En France, l’élevage intensif est décrié depuis son implantation dans les années 1960. Les sondages indiquent que depuis 2019*, au moins huit Français·es sur dix souhaitent son interdiction. Or, en Suisse, seulement quatre électeurs·ices sur dix se sont prononcé·e·s pour interdire ce système lors des votations fédérales du 25 septembre 2022, au menu desquelles figurait l’initiative populaire « Non à l’élevage intensif en Suisse (initiative sur l’élevage intensif) ».
En Suisse, tout·e citoyen·ne de plus de dix-huit ans ayant le droit de vote peut demander une modification de la Constitution en récoltant 100 000 signatures dans un délai de dix-huit mois. Il s’agit d’une « initiative populaire », qui sera soumise à votation. Le Conseil fédéral et le Parlement consultent les parties prenantes, les cantons et les partis politiques, puis émettent un avis favorable ou défavorable en vue du scrutin. Le Conseil fédéral fixe alors le vote populaire à l’une des prochaines sessions de votations fédérales (qui se tiennent une fois par trimestre) et soumet aux électeurs le texte, sa recommandation de vote ainsi que celle des principaux partis politiques via la brochure officielle adressée à chaque citoyen·ne quelques semaines auparavant.
Pourquoi les Suisses ont-ils voté majoritairement contre la réforme d’un système d’élevage pourtant largement décrié ? Dans ce texte, je reviens sur les raisons de cet échec dans les urnes et sur les leçons que nous pouvons en tirer. Plusieurs éléments y ont contribué : des imprécisions dans le texte et son intitulé, l’absence de soutien d’éleveurs et d’éleveuses plutôt «progressistes » ainsi que la campagne de désinformation menée par les opposant·e·s à l’initiative.
Un intitulé discutable
L’élevage intensif est opportunément décrit par l’Union suisse des paysans (la principale organisation des paysan·ne·s suisses) comme « toute forme d’élevage industriel visant à rendre la production de produits d’origine animale la plus efficace possible et portant systématiquement atteinte au bien-être des animaux ».

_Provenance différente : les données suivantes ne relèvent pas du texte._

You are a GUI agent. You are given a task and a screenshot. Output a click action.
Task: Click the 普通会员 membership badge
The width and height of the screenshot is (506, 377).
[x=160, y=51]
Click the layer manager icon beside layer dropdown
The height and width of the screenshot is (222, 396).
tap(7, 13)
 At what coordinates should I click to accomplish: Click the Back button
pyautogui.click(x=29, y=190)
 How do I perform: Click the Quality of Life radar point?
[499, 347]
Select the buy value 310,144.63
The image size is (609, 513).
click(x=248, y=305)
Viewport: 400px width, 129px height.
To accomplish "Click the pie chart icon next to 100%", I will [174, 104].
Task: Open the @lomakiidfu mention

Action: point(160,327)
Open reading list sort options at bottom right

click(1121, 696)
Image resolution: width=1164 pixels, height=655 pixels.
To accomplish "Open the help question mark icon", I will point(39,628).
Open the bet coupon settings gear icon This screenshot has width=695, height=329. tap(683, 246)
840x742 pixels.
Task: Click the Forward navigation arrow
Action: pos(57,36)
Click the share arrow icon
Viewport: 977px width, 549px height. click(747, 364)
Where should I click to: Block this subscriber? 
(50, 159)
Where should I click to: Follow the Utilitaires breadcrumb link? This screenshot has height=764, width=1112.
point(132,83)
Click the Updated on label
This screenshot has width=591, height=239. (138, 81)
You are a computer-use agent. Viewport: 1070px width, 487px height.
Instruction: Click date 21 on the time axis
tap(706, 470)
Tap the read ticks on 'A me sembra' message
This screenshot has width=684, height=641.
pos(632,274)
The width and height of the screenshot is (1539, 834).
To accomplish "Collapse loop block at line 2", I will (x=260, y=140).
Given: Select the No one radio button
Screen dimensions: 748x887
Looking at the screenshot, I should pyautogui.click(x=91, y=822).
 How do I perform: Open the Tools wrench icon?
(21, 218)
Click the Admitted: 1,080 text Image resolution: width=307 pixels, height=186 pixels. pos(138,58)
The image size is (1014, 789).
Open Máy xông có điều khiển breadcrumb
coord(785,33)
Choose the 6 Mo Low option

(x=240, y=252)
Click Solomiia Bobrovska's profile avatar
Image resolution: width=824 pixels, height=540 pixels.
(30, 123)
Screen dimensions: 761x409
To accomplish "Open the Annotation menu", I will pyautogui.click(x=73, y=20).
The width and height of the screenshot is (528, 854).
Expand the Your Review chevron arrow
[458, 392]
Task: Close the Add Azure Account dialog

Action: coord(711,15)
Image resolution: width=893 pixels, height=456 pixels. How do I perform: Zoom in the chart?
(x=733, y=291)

Avec une telle définition, l’élevage intensif n’existerait déjà plus dans l’Union européenne ou dans la Confédération helvétique, puisque les législations imposent déjà des limites au productivisme effréné en matière d’exploitation animale. Cet argument a d’ailleurs été employé par certain·e·s opposant·e·s au texte : puisque l’élevage intensif n’existe pas en Suisse, une initiative visant à l’interdire ne servirait à rien. Pour contrer cette ligne de défense, les associations PEA, Tier im Fokus et Greenpeace, qui ont soutenu l’initiative, se sont mobilisées en montrant que bon nombre d’élevages correspondent pourtant bien à l’idée que se fait la population de l’élevage intensif.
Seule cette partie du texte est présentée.